This is a record of some of the events in the Jeanneau history as seen by ourselves. We are the North West UK Jeanneau Dealers, we will updated this document as major changes take place in the history of this global company.
At the leading edge of marine progress.
Big changes in new boat building since 2006
Jeanneau have been at the leading edge of boat building for many years. The big change in boat building by inventing injection moulding in boat building has though been masked by the global recession of 2008 to 2014.
Jeanneau has shown great determination in this period, by pushing forward with the development of Prisma Moulding (injection moulding of fiber glass resin). This development commitment has enabled the Jeanneau dealers who are part of the masive Beneteau group to not only beat off competition from other boat builders and dealers, but to emerge from the recession of 2008 as leading boat building company, by a very long way.
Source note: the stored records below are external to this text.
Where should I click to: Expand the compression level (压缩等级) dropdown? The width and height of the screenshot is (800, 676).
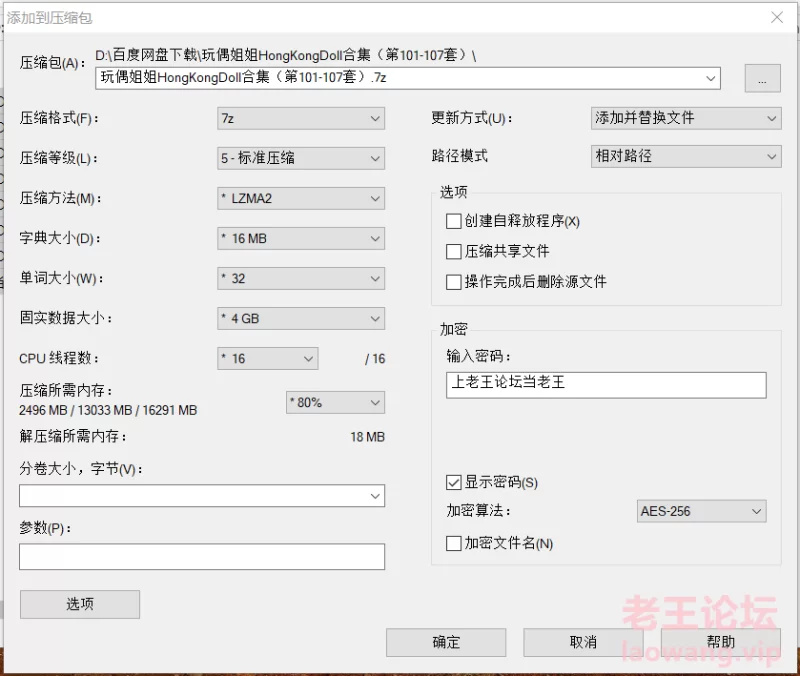300,158
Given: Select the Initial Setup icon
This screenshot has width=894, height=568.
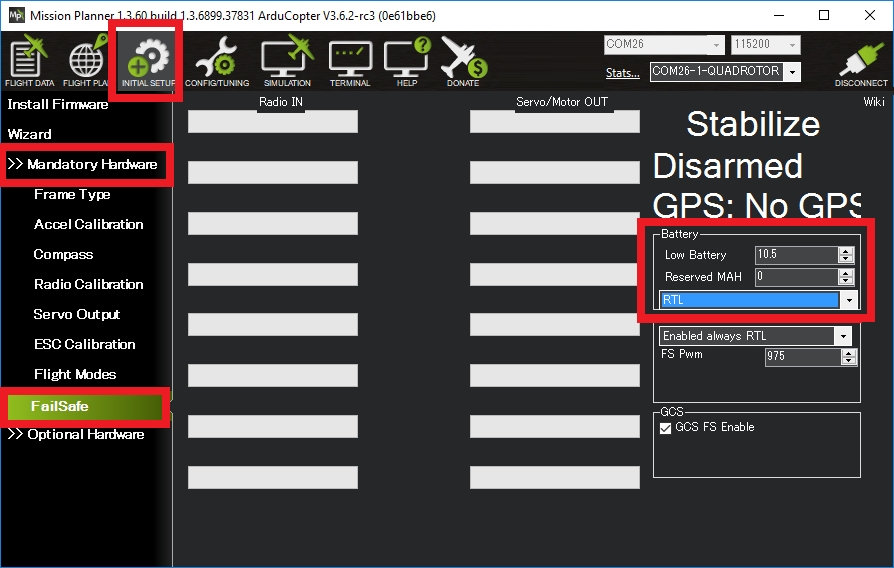Looking at the screenshot, I should pos(147,62).
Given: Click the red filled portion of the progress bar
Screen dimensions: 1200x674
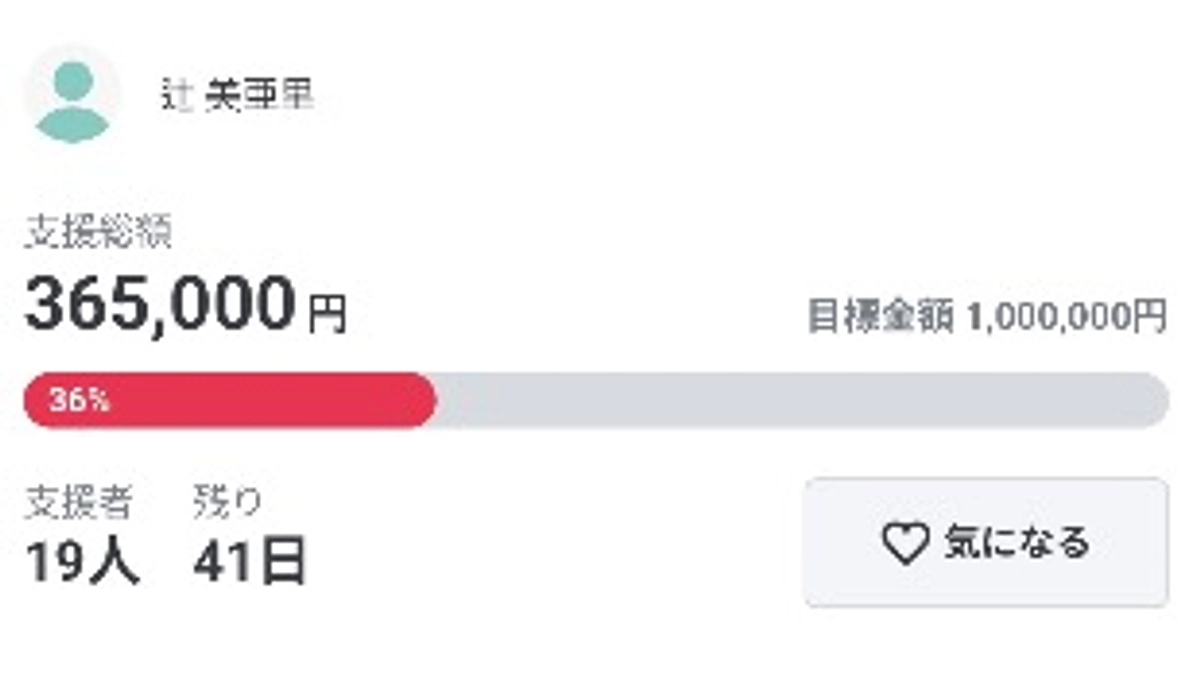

So successful are the Jeanneau boat building plants, other boat building companies commission them to mould boat parts on their behalf. This has improved Group Beneteau’s global domination of boat building for the marine leisure industry. Group Beneteau have now developed a number of factories in France, Italy, Poland, America and China.
Inventing the Prisma Injection Moulding of Glass Reinforced Plastic (GRP) on a global scale.
The introduction of Prisma Moulded boat parts was brought about partly due to the need to cut the cost of boat building. Lots of GRP was wasted in the old build process. In 2007 the race was on between Group Benneteau and Bavaria to build a quality low cost Yacht. Invented by Jeanneau, injection moulding would prove to be the winning formula.
In the past, in order to form a shape in GRP, wet chopped glass fibre would be either sprayed, or layered out onto a mould. All sorts of outline dry matt shapes would be put onto a mould in order to enhance further detail to the required form. Wet resin would then be introduced on to the matting either by roller, brush or spray. The GRP would be left for a period to cure, before being lifted from the mould.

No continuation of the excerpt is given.